### WHAT IS NEEDED:
Retype the steganography passage word for word, beginning at the words "LSB steganography is" and stopping after "shown in Fig. 1.".

### SOURCE:
Steganography is the art of hiding a secret data message within an ordinary, non-secret file or other medium to avoid detection and later extraction at its destination [16]. The security of concealing data in images has attracted researchers’ attention to improving security aspects [17]. Researchers have proposed many steganography techniques to conceal secret messages in multimedia files such as images [18], audio files [19], video files [20], text [21], and internet protocols [22] to protect confidential data from attackers and transfer data without suspicion. Image steganography has two categories: spatial domain and frequency domain. In the spatial domain approach, the secret data to be embedded directly affects the pixel intensity values. Meanwhile, an appropriate transform is applied to the image in the frequency domain, and the resulting coefficients are altered to reflect the secret data [5,6].

LSB steganography is a basic technique that hides information within images, videos, or audio files by replacing the least significant bit of each pixel or sample with a bit from the secret message. However, it may not be secure against advanced detection methods or attacks. Information hiding in an image aims to alter less critical information in the carrier image. The LSB is the most used in steganography. It is among the most straightforward and widely used spatial image steganographic techniques [23–25]. The idea behind this technique is that the smallest components of an image only provide weak information, and human eyes cannot notice even minute changes in those components. The fundamental idea of the LSB embedding technique is shown in Fig. 1.

In most proposed methods, the secret message bits are randomly or sequentially inserted in the LSB of the pixel positions. The advantages of LSB steganography are: (i) it is the simplest steganographic method to embed a message into digital media such as an image or sound; (ii) it does not require transformation of the cover medium; (iii) the LSB replacement ensures that the stego medium is indistinguishable from the original cover medium; (iv) it is the fastest technique for embedding speed; and (v) it is also possible to partially decode or detect the hidden message without completely decoding the stego object [26,27]. Conversely, the major drawbacks of LSB steganography are: (i) the stego medium is vulnerable to relatively simple statistical analysis; (ii) the hidden data is easily destroyed by simple manipulation or processing of the stego object; (iii) it is easy to insert data by comparing the magnitude of the pixel value or the absolute LSB value with the secret data; (iv) the steganographic algorithm is weak against the known-plaintext attack; (v) the depth or positional representation of the secret data is not considered; and (vi) it frequently provides unsatisfactory visual quality of the stego image [28,29].

### SUPPLIED MATERIAL:
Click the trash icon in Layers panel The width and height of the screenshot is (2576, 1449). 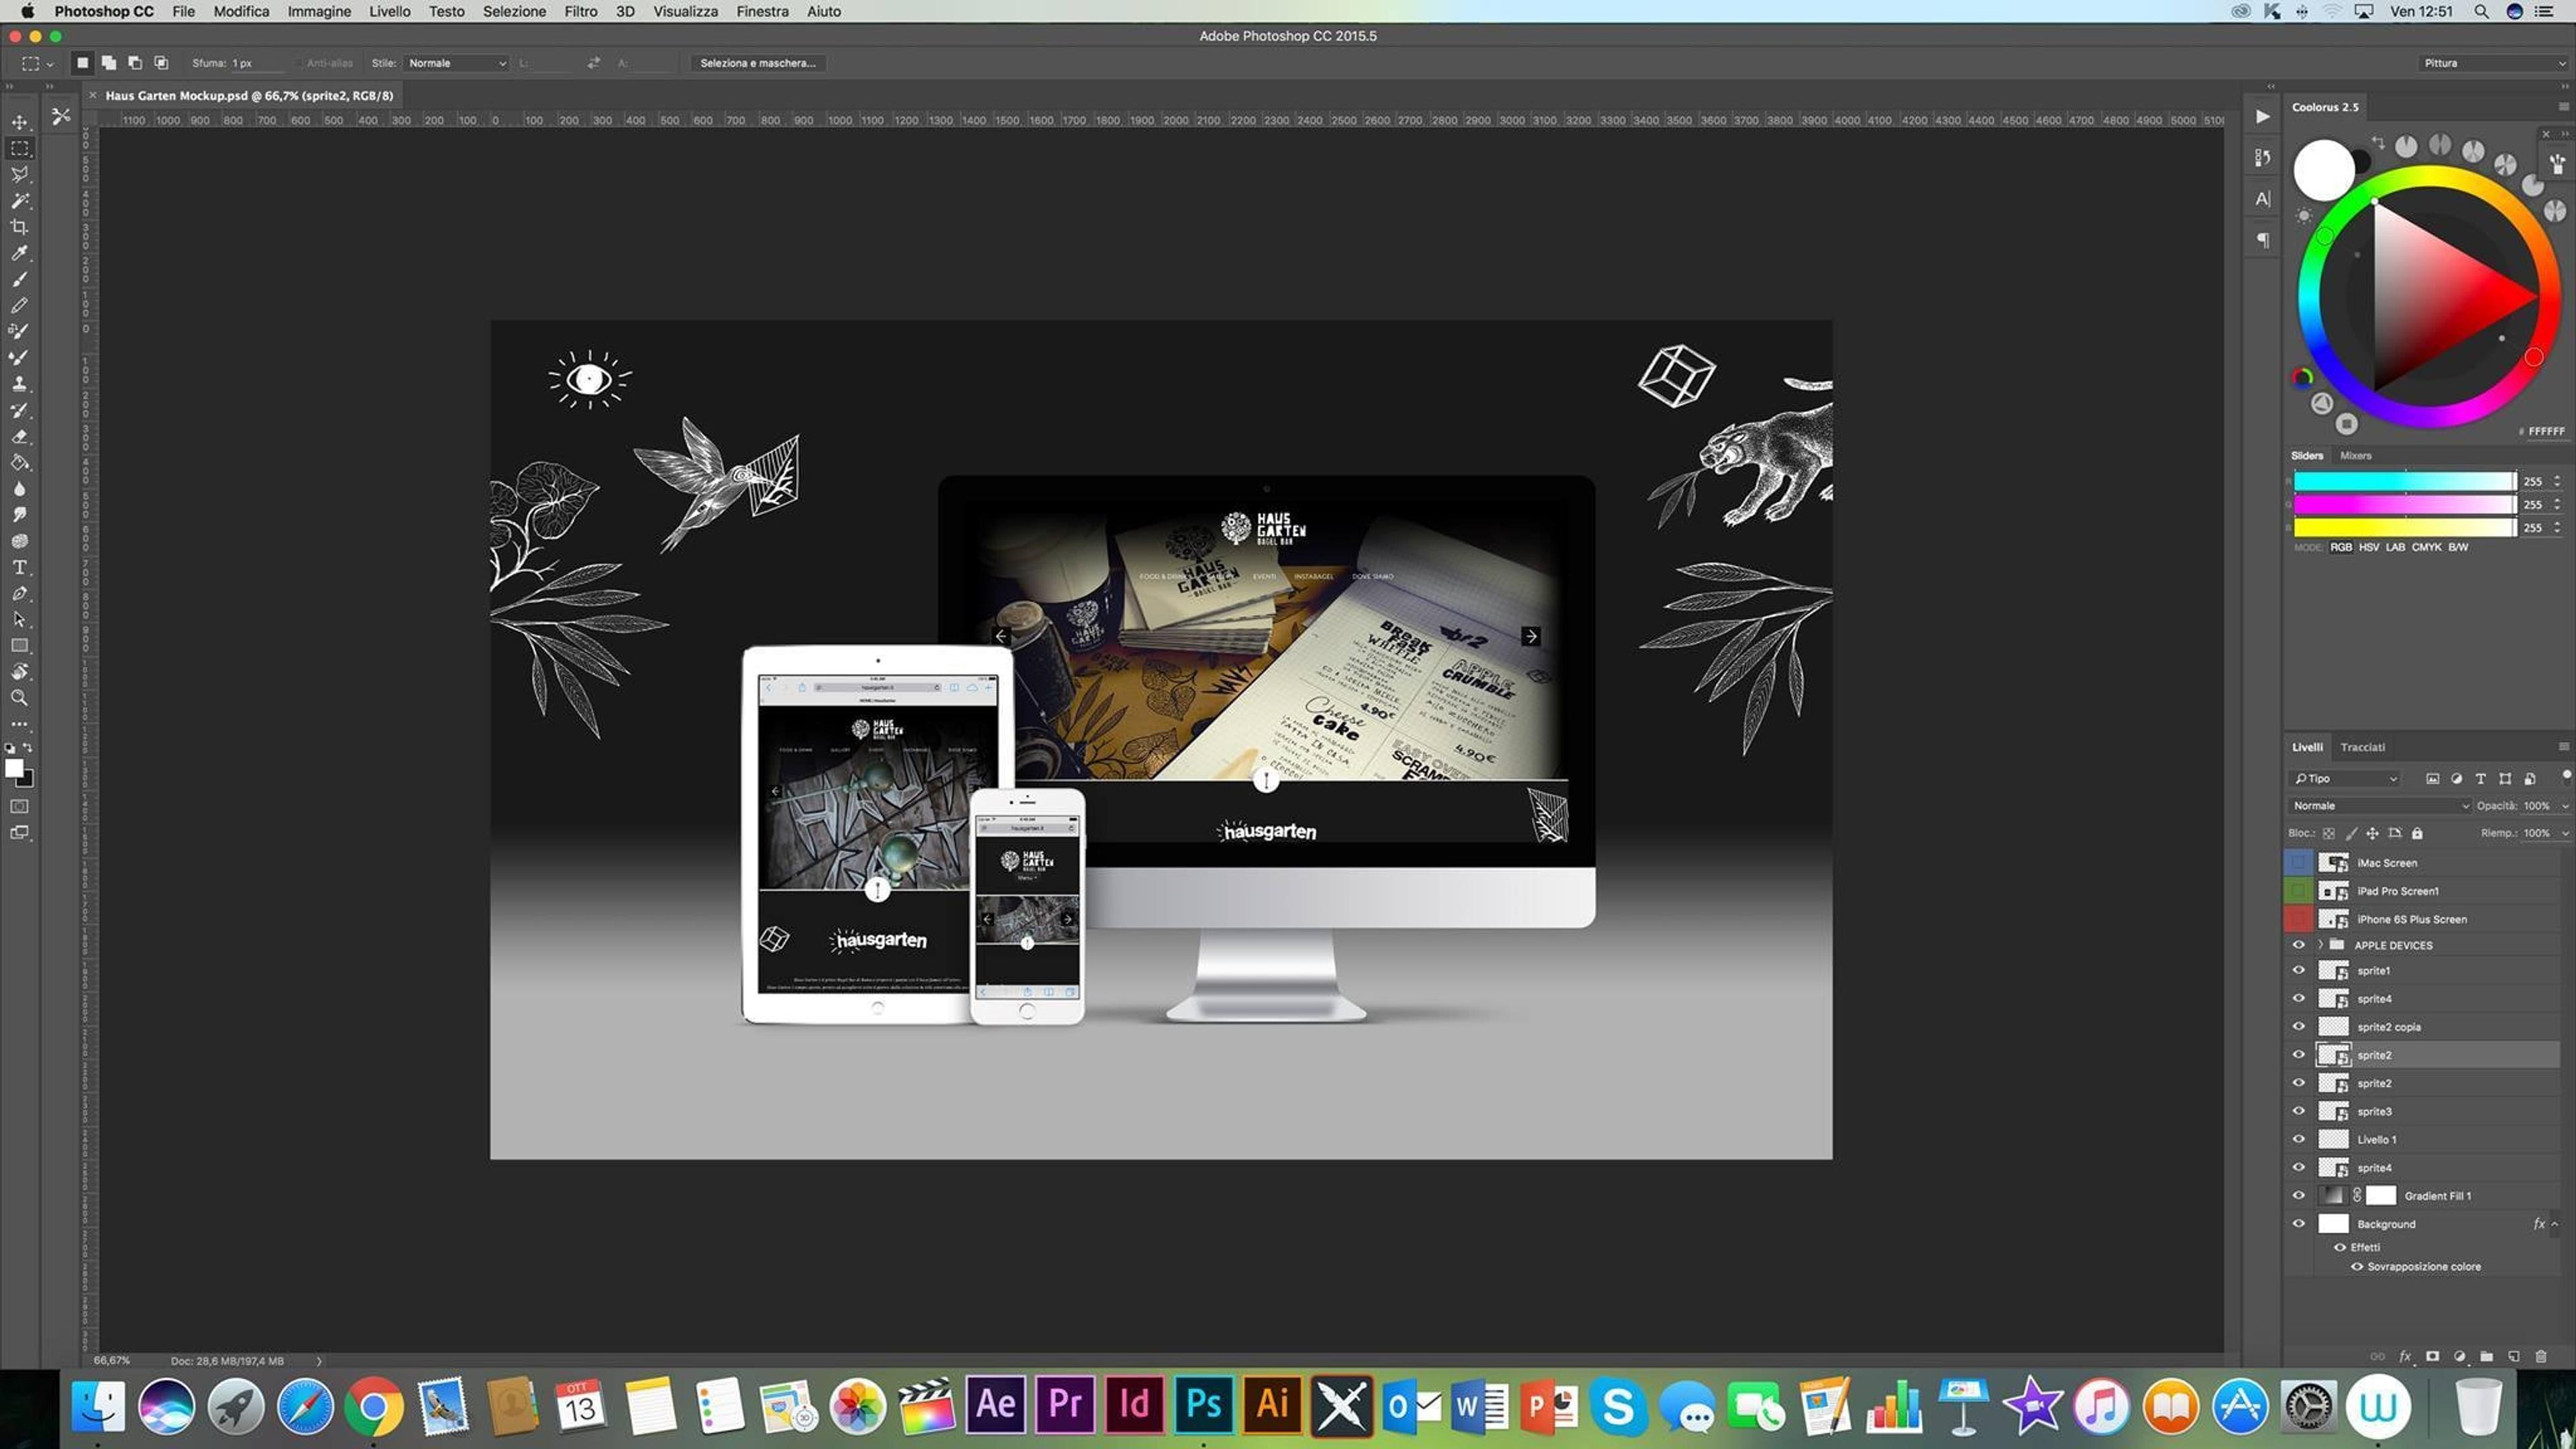2541,1357
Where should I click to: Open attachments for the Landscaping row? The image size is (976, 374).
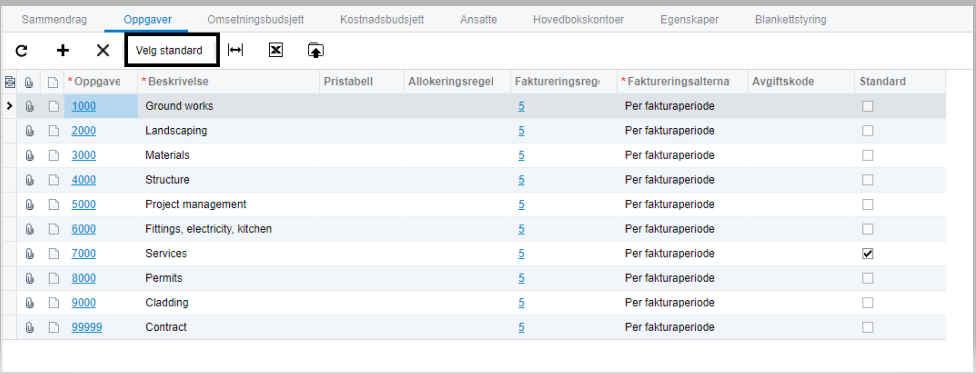coord(29,131)
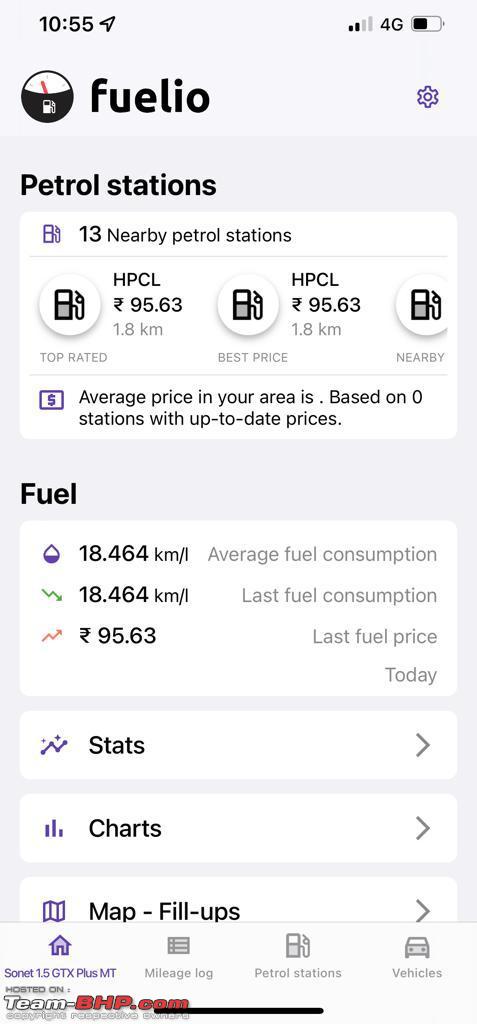
Task: Tap the 18.464 km/l average fuel consumption entry
Action: coord(238,554)
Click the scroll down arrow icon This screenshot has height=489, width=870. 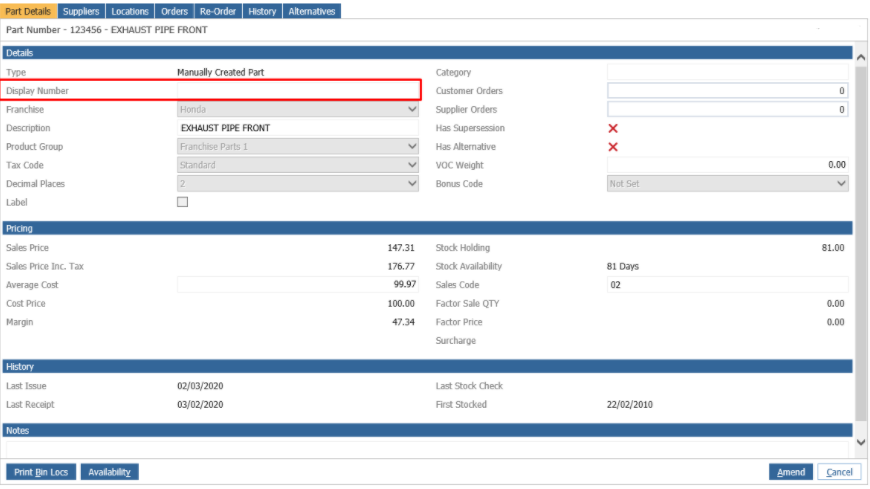click(x=861, y=442)
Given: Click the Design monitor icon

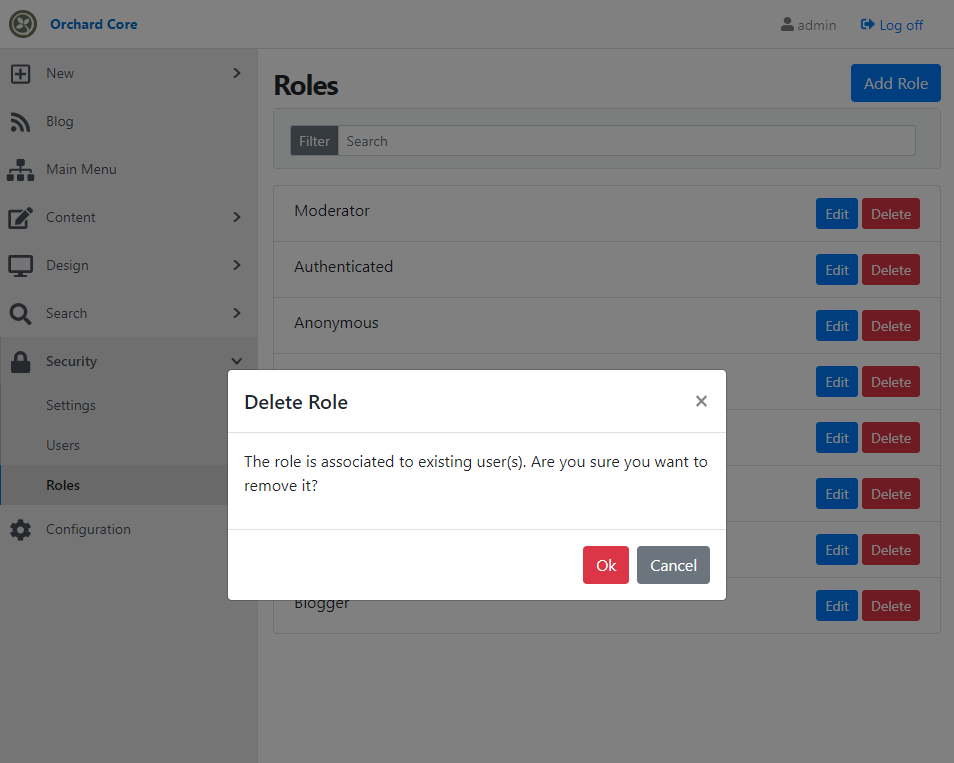Looking at the screenshot, I should (20, 266).
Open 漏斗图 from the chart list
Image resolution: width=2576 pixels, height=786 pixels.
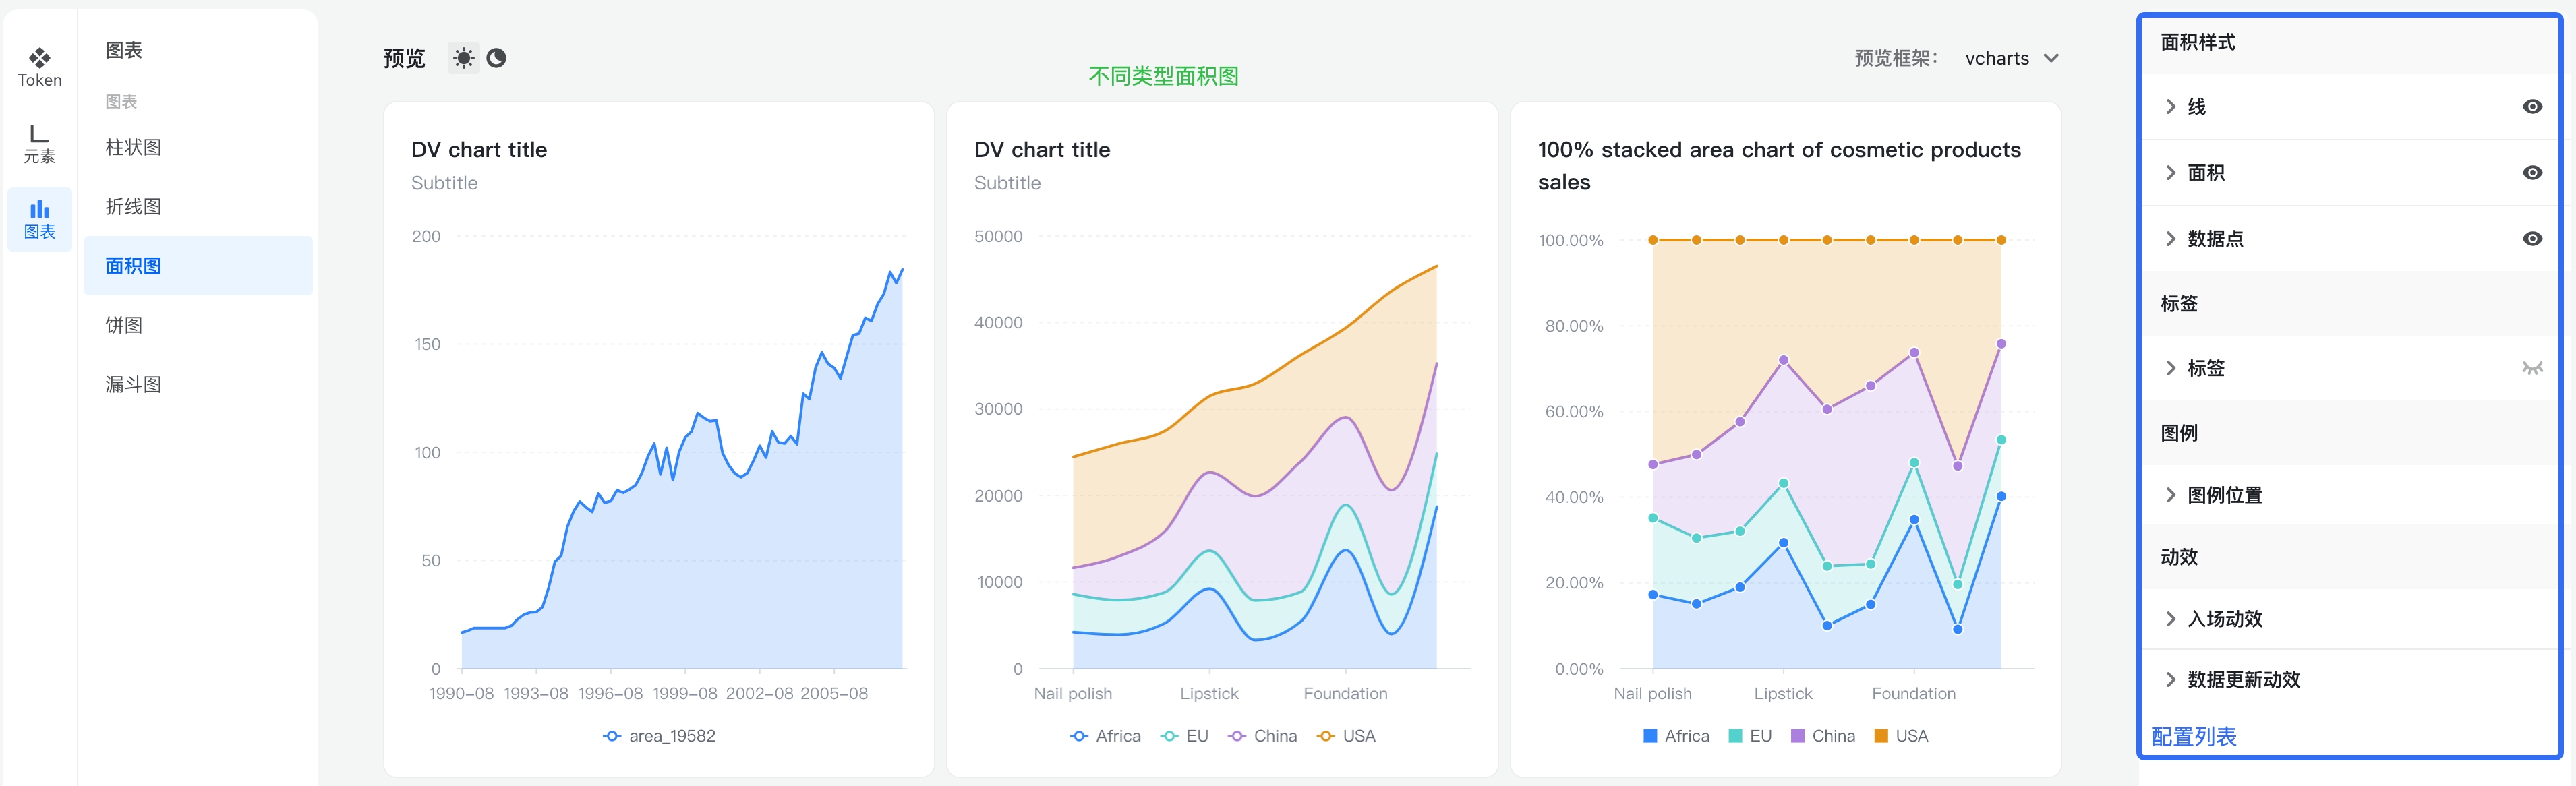[x=134, y=384]
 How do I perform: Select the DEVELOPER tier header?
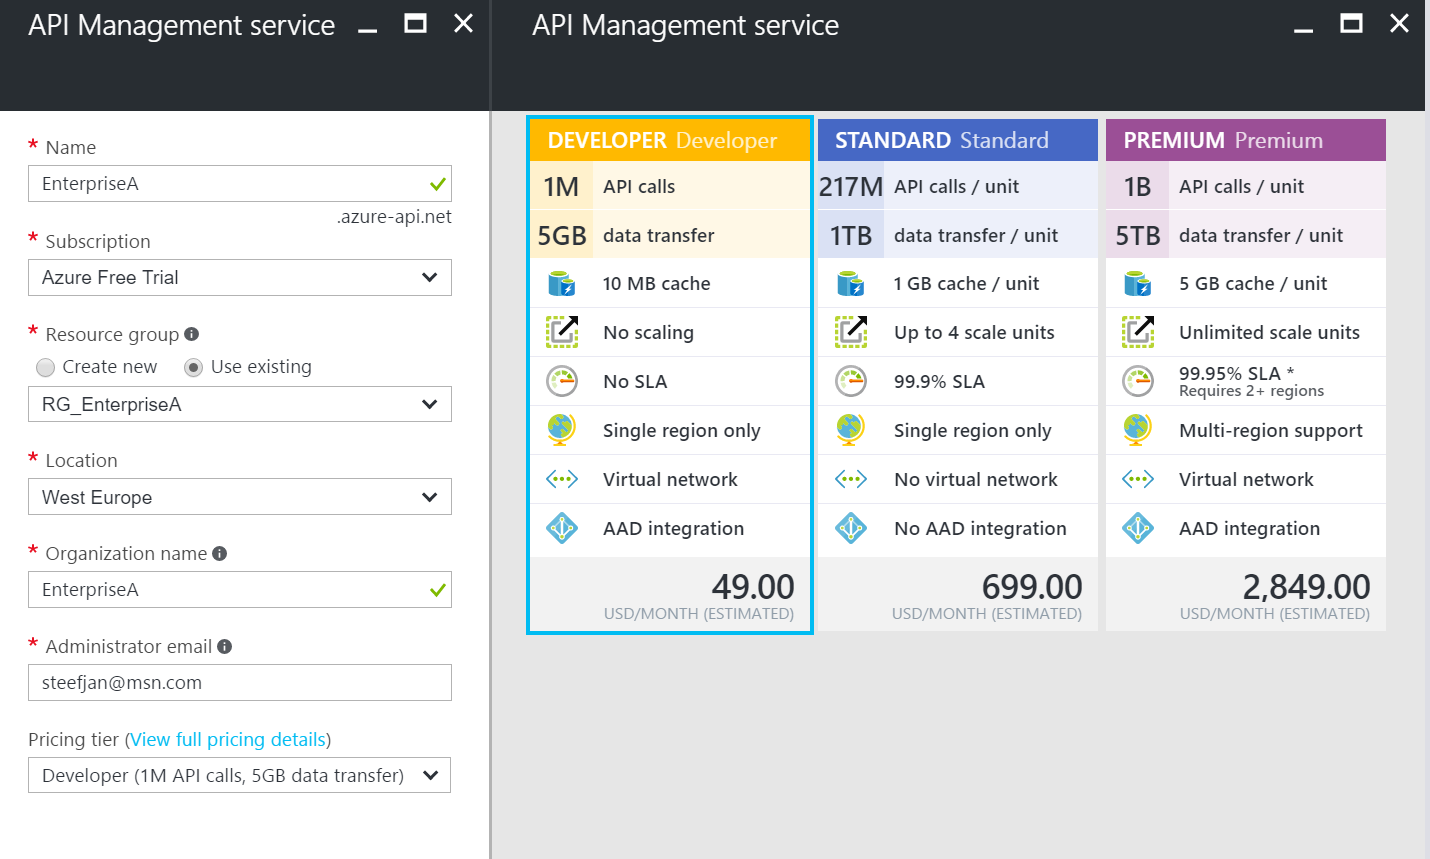(668, 139)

### THE OUTPUT:
LSB steganography is a basic technique that hides information within images, videos, or audio files by replacing the least significant bit of each pixel or sample with a bit from the secret message. However, it may not be secure against advanced detection methods or attacks. Information hiding in an image aims to alter less critical information in the carrier image. The LSB is the most used in steganography. It is among the most straightforward and widely used spatial image steganographic techniques [23–25]. The idea behind this technique is that the smallest components of an image only provide weak information, and human eyes cannot notice even minute changes in those components. The fundamental idea of the LSB embedding technique is shown in Fig. 1.